Start of EXCERPT
1

I'm trying to learn OpenMP for a program I'm writing. For part of it I'm trying to implement a function to find the average of a large array. Here is my code:

double mean(double* mean_array){
    double mean = 0;

    omp_set_num_threads( 4 );
    #pragma omp parallel for reduction(+:mean)



    for (int i=0; i<aSize; i++){
        mean = mean + mean_array[i];

    }

    printf("hello %d\n", omp_get_thread_num());



    mean = mean/aSize;

    return mean;

}

However if I run the code it runs slower than the sequential version. Also for the print statement I get:

hello 0
hello 0

Which doesn't make much sense to me, shouldn't there be 4 hellos?

Any help would be appreciated.
End of EXCERPT
Start of RECORDED INFORMATION
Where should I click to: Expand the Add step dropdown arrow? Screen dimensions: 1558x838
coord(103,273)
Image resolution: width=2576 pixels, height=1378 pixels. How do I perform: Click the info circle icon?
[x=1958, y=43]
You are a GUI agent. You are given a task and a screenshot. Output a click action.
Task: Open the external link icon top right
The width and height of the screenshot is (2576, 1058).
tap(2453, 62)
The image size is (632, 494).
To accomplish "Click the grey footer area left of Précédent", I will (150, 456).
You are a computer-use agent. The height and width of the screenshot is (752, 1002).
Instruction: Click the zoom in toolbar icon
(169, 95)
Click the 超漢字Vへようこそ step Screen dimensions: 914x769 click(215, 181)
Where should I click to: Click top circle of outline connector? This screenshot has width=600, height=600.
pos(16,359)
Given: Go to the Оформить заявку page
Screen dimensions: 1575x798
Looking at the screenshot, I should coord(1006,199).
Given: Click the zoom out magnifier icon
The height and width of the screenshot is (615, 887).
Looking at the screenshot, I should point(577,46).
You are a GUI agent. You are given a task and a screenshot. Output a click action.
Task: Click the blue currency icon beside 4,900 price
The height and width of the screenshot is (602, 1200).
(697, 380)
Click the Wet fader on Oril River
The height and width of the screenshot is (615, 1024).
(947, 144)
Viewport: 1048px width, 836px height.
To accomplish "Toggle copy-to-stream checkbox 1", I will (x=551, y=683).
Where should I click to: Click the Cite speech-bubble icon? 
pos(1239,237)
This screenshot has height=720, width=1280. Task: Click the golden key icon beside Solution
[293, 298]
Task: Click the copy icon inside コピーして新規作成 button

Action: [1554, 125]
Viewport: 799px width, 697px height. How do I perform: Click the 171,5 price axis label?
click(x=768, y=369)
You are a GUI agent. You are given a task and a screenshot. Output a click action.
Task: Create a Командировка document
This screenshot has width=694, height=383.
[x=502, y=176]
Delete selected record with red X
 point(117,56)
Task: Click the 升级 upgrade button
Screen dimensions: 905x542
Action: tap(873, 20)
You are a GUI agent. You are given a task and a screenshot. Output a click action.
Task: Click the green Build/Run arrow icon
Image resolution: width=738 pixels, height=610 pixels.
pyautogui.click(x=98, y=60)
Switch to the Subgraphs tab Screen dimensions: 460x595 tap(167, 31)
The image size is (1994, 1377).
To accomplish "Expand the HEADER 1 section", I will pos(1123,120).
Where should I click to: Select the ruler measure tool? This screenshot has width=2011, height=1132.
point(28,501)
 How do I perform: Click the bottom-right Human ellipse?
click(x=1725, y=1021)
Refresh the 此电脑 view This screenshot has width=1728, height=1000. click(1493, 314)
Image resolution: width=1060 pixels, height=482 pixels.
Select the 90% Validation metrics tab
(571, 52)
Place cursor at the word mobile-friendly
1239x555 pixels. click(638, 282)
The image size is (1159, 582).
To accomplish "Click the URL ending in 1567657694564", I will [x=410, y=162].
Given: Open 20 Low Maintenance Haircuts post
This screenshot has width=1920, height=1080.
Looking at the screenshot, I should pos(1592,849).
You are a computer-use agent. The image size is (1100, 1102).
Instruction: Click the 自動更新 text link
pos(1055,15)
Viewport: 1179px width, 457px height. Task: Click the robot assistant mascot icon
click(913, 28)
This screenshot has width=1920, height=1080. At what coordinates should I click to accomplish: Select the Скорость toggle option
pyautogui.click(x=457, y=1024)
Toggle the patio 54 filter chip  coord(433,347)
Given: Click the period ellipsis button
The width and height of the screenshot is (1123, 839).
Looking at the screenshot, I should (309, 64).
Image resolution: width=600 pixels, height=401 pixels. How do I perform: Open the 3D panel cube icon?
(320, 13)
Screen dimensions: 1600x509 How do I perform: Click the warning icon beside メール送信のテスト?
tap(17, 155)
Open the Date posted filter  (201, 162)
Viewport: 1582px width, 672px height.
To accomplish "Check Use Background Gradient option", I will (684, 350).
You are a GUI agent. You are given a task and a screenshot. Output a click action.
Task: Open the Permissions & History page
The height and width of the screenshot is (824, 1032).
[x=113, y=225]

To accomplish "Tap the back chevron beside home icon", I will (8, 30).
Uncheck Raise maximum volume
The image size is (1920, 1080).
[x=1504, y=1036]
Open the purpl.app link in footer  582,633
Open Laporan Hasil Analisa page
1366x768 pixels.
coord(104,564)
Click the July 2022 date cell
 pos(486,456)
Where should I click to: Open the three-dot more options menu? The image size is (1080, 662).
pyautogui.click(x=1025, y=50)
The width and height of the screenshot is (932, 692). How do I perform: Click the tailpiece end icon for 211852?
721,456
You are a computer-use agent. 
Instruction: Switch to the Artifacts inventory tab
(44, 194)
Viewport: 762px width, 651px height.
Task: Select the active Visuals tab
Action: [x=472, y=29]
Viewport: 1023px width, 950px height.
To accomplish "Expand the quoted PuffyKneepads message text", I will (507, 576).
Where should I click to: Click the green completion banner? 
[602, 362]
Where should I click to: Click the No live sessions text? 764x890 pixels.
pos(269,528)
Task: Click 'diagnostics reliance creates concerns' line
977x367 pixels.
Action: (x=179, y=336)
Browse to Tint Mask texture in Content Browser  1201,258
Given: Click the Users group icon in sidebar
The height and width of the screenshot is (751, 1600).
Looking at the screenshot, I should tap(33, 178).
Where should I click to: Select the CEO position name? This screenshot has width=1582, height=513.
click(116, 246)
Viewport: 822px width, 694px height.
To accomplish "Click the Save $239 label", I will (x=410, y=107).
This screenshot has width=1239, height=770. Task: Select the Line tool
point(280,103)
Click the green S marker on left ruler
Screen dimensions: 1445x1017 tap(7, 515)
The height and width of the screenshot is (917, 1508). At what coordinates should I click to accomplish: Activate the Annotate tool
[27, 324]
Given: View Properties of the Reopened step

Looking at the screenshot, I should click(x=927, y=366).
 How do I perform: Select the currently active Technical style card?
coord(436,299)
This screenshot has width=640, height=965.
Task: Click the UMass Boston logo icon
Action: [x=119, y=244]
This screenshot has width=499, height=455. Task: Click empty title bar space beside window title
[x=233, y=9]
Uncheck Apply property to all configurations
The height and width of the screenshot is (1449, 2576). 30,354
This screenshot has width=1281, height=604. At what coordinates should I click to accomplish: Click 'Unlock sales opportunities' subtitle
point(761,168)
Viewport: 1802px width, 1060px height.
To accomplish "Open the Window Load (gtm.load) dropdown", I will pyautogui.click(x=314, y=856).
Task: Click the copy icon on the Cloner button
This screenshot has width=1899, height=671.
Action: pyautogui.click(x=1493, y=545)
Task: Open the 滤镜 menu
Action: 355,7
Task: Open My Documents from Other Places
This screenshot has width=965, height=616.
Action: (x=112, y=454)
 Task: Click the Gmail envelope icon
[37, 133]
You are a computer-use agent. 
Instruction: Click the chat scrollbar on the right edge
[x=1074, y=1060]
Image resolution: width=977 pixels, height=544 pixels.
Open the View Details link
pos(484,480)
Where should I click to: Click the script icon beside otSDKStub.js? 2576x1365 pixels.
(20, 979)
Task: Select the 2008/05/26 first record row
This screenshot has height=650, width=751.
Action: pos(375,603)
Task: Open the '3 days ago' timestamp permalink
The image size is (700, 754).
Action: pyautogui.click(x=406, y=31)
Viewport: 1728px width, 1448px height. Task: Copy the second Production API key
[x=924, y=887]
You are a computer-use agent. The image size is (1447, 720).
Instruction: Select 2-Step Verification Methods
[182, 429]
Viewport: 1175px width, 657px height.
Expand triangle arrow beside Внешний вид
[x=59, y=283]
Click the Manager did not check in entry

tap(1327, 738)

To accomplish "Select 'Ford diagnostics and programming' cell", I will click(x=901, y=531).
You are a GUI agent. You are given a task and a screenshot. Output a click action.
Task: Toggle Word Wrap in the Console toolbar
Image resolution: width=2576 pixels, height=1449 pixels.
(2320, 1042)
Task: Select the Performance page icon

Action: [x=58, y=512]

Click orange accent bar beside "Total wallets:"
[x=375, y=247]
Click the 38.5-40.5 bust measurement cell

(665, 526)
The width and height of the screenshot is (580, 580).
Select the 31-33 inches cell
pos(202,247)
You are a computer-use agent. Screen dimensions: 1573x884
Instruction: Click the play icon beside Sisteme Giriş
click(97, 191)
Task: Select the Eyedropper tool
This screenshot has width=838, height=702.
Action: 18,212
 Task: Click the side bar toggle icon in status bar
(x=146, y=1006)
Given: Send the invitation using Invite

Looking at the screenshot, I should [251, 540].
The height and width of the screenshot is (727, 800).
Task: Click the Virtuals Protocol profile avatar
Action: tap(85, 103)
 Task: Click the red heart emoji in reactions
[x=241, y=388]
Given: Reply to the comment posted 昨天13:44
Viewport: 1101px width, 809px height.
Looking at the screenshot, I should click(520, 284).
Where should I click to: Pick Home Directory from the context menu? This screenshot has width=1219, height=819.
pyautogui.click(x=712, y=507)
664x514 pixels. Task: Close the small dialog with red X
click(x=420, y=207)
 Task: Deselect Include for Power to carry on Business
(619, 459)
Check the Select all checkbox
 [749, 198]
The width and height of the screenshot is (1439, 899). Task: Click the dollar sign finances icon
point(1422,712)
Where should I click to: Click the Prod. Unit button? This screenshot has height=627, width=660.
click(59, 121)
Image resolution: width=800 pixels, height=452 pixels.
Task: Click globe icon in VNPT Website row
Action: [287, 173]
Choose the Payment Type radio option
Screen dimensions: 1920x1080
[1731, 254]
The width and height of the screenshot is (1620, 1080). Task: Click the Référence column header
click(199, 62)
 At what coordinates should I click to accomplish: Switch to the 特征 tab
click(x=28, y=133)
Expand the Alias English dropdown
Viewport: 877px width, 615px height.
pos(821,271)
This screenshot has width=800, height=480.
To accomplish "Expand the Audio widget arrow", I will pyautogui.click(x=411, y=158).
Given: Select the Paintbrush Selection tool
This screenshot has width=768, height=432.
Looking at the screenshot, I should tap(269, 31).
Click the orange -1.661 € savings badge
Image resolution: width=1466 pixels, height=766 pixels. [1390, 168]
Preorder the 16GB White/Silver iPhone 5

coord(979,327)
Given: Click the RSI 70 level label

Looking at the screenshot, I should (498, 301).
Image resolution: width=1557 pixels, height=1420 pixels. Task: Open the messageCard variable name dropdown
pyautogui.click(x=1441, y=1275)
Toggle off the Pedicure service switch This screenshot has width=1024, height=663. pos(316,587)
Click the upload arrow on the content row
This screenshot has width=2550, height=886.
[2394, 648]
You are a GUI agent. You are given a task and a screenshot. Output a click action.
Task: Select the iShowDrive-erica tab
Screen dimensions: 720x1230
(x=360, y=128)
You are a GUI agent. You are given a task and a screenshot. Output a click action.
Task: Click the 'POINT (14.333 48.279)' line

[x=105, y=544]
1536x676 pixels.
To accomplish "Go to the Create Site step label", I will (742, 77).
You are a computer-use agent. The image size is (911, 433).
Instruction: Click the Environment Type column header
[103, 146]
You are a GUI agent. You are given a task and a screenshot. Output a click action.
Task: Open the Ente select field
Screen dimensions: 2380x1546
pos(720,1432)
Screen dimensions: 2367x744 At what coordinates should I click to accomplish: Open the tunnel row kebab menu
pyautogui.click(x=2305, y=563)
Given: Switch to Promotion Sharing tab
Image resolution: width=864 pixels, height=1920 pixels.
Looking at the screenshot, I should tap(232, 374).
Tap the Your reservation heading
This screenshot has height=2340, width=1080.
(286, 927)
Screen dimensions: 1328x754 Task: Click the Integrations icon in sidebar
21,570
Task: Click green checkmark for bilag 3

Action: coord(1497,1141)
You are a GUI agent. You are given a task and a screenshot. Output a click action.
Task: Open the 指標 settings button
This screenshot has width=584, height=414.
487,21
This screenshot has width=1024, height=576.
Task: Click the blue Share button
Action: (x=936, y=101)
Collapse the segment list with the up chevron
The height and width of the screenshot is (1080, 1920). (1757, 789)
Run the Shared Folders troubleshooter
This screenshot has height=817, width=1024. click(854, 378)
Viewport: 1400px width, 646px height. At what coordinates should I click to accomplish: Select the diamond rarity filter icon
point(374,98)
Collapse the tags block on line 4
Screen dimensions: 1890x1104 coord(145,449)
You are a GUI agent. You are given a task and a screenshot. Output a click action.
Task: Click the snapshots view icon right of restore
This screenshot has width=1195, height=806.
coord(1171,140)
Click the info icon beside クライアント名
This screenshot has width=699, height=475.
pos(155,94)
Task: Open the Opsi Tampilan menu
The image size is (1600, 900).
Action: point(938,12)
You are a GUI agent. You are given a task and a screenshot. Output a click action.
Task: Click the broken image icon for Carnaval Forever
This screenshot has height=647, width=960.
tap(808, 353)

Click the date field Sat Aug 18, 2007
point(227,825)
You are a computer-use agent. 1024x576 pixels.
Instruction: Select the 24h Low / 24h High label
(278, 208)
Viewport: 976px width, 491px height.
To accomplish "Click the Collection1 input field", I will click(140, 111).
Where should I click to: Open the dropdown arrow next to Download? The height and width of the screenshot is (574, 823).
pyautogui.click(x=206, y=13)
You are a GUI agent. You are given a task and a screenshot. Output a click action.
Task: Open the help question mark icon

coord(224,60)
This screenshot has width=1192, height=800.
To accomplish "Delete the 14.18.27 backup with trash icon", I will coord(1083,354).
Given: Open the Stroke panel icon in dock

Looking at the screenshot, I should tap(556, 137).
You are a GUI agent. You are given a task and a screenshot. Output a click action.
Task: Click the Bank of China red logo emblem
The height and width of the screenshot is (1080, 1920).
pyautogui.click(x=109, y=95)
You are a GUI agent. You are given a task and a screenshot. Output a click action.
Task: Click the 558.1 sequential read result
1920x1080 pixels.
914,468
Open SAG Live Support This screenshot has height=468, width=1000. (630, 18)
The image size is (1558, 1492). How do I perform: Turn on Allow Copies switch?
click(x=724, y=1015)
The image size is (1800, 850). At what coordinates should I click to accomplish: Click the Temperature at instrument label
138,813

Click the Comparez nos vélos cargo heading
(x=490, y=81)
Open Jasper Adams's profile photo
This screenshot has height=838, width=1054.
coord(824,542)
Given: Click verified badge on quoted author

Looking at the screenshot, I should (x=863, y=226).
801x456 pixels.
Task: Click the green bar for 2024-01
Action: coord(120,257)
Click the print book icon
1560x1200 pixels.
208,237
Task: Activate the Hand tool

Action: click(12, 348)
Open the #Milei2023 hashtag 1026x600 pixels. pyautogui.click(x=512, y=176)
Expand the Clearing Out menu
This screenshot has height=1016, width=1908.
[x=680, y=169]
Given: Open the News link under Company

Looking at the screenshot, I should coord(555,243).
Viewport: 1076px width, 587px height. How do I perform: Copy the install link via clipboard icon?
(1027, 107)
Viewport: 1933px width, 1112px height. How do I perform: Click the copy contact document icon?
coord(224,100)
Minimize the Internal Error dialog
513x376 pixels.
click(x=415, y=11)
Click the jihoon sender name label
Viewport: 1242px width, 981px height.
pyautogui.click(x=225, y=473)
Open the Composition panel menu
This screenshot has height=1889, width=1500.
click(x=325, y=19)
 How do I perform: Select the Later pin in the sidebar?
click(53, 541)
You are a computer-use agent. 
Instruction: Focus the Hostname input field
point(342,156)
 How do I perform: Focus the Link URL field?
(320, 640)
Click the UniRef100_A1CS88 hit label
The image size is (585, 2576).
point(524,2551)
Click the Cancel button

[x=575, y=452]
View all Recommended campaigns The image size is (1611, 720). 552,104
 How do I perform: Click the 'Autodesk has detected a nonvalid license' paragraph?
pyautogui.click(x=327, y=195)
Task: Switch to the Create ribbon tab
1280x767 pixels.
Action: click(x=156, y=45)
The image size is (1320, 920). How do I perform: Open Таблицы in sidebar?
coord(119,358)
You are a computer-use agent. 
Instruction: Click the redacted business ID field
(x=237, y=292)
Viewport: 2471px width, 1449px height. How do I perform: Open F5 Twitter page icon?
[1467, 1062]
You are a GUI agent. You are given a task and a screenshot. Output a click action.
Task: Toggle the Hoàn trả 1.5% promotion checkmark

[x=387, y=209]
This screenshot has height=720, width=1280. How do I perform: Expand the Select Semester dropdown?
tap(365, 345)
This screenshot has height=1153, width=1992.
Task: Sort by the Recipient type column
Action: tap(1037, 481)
End of RECORDED INFORMATION
SET OF TASKS >>
A – For each statement below, say whether it agrees with the OpenMP post, answering yes or no and quoting the words of the post that decide it.
(i) The function sets the number of threads to 4.
(ii) The parallel version runs faster than the sequential version.
(iii) The reduction clause in the pragma uses the + operator.
B – Answer these questions from the OpenMP post, one line each:
(i) What is the poster trying to learn?
(ii) What is the sum divided by to get the mean?
(iii) What word does the print statement output before the thread number?
The records were drawn from a separate source, not from the OpenMP post.

SOLUTION LIST >>
A –
(i) Yes: "omp_set_num_threads( 4 );"
(ii) No: "it runs slower than the sequential version"
(iii) Yes: "reduction(+:mean)"

B –
(i) OpenMP
(ii) aSize
(iii) hello